Dados dessa pesquisa dizem que as empresas também tiveram ganhos de produtividade e receita. “O fim de semana de dois dias não está funcionando para as pessoas”, disse a pesquisadora chefe Juliet Schor à Bloomberg, na ocasião da divulgação do trabalho.
Economista e socióloga do Boston College, dos Estados Unidos, ela se associou nessa investigação a colegas da prestigiosa Universidade de Cambridge, da Inglaterra, e do University College Dublin, a maior instituição da Irlanda. “Em muitos países, temos uma semana de trabalho, consagrada em 1938, que não combina com a vida contemporânea. Para o bem-estar das pessoas que trabalham é fundamental que abordemos a duração da semana de trabalho.”
☆ ☆ ☆ ☆
■ TAREFA 1
Liste todas as instituições de ensino citadas no texto para análise.
■ TAREFA 2
No texto para análise, troque "pesquisadora chefe" por "coordenadora do estudo" e reproduza o trecho entre "Dados dessa pesquisa" e "divulgação do trabalho.", inclusive.
☆ ☆ ☆ ☆
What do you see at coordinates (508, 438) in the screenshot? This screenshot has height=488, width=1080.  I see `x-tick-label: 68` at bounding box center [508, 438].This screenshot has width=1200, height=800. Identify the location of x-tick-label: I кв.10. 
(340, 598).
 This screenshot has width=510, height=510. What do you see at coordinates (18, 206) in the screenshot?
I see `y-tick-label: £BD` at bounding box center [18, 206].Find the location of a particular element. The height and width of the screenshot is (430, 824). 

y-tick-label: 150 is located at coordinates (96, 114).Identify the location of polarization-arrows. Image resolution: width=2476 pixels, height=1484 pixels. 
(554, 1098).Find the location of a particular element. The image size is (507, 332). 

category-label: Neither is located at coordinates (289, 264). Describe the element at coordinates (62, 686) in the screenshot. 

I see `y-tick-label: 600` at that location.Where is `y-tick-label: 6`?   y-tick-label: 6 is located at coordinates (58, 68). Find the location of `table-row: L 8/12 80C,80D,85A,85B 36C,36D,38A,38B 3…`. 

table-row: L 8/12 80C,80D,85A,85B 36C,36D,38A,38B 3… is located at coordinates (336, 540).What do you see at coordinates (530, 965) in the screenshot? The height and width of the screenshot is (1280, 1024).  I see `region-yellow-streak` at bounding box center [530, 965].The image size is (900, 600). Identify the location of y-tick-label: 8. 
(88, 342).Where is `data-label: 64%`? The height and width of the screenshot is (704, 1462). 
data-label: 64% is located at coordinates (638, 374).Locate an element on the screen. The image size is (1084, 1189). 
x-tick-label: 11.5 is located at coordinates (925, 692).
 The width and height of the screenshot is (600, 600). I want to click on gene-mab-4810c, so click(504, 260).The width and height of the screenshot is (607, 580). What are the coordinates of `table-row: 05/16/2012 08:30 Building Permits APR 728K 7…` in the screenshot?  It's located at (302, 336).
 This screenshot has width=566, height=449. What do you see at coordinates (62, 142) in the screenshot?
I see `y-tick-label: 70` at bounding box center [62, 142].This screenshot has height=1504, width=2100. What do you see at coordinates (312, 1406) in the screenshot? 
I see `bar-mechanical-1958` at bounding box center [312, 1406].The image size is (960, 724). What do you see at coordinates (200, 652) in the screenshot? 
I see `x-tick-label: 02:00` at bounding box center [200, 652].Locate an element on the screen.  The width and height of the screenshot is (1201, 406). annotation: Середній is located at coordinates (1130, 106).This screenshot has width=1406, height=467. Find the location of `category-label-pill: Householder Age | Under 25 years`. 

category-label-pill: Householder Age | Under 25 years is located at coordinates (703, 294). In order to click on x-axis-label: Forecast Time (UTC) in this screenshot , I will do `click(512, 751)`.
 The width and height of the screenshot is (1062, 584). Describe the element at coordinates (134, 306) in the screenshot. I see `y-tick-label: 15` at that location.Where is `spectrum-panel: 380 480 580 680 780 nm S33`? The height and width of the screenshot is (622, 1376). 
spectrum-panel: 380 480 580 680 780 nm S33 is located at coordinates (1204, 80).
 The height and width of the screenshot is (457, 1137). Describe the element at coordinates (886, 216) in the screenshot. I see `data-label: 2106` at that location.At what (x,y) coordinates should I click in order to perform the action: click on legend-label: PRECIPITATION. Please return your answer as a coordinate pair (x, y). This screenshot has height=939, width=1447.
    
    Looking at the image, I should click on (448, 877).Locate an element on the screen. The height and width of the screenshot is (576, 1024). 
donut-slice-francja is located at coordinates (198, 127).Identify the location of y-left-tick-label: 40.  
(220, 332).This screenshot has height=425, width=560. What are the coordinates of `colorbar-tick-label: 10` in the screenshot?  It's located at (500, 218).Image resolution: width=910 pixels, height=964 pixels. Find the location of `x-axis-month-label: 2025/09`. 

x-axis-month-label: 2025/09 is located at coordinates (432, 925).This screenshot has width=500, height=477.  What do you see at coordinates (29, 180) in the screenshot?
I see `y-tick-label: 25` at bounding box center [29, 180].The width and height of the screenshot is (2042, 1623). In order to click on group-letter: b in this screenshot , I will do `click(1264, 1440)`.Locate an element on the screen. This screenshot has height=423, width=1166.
☆ ☆ ☆ ☆
■ RESULTADO DA TAREFA 1
Boston College; Universidade de Cambridge; University College Dublin

■ RESULTADO DA TAREFA 2
Dados dessa pesquisa dizem que as empresas também tiveram ganhos de produtividade e receita. “O fim de semana de dois dias não está funcionando para as pessoas”, disse a coordenadora do estudo Juliet Schor à Bloomberg, na ocasião da divulgação do trabalho.